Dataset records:
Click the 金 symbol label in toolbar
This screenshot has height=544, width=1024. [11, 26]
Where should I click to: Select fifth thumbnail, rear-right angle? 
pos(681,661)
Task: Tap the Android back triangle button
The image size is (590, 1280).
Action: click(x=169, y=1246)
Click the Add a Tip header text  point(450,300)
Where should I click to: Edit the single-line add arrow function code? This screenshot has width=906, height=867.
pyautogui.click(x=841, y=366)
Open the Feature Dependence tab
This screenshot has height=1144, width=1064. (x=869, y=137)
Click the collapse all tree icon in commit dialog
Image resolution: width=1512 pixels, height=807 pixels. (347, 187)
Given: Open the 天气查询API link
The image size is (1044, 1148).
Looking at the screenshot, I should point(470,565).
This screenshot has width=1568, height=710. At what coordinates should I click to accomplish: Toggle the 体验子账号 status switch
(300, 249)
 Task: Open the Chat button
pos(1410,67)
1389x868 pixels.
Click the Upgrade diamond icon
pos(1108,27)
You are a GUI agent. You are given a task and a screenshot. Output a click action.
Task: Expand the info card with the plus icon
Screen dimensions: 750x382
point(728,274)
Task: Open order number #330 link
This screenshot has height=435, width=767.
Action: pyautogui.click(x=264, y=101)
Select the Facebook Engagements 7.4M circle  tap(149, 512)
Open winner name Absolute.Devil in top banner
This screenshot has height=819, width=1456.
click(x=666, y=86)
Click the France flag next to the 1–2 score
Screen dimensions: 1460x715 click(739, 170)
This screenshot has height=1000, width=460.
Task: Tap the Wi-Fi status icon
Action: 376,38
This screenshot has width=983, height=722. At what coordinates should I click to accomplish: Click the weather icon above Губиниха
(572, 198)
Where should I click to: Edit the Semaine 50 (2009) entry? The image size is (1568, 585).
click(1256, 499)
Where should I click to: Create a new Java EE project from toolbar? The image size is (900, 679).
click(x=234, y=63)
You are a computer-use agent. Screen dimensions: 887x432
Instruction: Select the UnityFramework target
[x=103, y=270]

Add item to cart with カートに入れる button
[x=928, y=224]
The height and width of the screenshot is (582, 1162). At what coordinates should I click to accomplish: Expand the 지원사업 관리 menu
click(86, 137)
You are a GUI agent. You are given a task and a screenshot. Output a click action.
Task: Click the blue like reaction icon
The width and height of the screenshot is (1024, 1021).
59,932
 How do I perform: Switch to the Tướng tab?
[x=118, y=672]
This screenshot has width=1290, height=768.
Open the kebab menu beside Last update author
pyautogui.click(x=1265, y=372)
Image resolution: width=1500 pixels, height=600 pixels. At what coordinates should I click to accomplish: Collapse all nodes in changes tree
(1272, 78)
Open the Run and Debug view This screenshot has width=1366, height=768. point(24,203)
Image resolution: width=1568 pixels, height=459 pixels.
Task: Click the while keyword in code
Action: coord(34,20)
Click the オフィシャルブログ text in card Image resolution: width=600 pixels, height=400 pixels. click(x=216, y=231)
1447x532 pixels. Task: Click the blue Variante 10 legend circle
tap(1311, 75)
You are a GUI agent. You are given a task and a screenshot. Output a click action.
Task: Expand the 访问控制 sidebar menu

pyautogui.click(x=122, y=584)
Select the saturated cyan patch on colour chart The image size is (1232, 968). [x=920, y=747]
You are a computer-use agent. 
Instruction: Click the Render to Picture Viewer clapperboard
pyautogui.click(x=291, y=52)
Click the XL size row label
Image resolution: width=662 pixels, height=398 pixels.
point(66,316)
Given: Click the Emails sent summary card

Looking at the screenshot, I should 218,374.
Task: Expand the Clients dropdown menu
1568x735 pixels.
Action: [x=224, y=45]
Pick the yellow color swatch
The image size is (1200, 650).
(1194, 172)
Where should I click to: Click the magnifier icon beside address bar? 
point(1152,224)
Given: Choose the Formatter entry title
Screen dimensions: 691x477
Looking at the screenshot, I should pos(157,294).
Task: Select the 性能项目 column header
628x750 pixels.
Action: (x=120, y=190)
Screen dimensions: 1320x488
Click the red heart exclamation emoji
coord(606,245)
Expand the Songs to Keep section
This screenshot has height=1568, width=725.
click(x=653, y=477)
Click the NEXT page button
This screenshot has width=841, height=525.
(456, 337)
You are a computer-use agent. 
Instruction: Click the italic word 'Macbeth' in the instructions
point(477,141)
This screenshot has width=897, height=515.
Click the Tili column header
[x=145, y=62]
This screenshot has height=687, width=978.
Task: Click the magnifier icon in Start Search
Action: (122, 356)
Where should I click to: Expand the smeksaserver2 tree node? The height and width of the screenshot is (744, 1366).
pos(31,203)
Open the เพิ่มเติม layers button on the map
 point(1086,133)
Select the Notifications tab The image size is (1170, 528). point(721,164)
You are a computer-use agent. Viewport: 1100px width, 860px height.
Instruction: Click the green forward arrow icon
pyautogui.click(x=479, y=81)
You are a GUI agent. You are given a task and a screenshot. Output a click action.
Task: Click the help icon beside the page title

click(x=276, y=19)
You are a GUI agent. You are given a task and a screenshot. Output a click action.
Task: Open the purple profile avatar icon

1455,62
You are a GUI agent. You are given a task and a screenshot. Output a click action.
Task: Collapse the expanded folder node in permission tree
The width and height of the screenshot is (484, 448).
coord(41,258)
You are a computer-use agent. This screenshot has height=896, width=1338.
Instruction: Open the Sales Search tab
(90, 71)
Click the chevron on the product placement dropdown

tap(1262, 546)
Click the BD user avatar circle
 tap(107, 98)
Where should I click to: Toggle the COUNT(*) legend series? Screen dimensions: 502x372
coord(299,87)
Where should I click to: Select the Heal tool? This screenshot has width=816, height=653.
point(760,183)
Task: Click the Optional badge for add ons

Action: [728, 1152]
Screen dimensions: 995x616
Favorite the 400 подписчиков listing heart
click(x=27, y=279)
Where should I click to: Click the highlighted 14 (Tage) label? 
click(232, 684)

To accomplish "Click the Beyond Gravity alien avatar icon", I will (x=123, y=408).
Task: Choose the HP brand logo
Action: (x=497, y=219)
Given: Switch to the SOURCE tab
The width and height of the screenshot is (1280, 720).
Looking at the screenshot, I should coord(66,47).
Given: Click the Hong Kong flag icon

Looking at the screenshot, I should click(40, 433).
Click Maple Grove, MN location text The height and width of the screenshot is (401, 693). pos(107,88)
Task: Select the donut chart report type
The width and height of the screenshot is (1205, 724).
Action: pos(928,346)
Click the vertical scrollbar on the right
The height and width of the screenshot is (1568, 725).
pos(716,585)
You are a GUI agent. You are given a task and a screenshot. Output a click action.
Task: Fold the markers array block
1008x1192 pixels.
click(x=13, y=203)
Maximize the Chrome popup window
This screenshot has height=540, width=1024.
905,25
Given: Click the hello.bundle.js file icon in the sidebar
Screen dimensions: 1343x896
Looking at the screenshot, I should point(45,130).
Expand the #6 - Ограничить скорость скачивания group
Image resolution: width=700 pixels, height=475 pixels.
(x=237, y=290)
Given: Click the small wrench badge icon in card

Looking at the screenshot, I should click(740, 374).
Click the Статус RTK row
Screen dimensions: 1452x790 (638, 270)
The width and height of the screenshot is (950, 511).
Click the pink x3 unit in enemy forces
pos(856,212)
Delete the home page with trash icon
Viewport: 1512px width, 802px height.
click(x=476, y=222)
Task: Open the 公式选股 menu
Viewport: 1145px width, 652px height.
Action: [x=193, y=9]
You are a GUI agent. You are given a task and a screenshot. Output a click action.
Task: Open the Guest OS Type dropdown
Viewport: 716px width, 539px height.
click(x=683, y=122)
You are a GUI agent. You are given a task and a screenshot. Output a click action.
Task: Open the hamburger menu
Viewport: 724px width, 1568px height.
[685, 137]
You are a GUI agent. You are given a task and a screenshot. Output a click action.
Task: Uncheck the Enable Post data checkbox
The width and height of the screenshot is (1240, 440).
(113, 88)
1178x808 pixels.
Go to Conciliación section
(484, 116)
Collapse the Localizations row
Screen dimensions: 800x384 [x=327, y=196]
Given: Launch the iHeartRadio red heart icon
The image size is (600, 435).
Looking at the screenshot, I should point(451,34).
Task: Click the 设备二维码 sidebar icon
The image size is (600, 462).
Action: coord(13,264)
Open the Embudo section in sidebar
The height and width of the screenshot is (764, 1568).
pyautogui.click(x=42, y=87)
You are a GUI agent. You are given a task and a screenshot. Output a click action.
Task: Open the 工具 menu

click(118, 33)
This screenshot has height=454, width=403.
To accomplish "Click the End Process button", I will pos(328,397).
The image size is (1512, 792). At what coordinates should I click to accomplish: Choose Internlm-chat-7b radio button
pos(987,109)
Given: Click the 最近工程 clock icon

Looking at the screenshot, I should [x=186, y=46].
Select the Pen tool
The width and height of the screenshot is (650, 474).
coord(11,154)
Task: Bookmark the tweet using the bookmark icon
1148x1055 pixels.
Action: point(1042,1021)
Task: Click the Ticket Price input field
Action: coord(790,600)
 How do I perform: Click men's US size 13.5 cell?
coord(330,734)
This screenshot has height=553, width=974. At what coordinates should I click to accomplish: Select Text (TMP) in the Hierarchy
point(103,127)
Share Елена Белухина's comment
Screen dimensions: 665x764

TASK DIRECTIONS: Filter the data for the string "link". Copy each matching line.

ANSWER FOR THE TASK:
Given: Open the 天气查询API link
Task: Open order number #330 link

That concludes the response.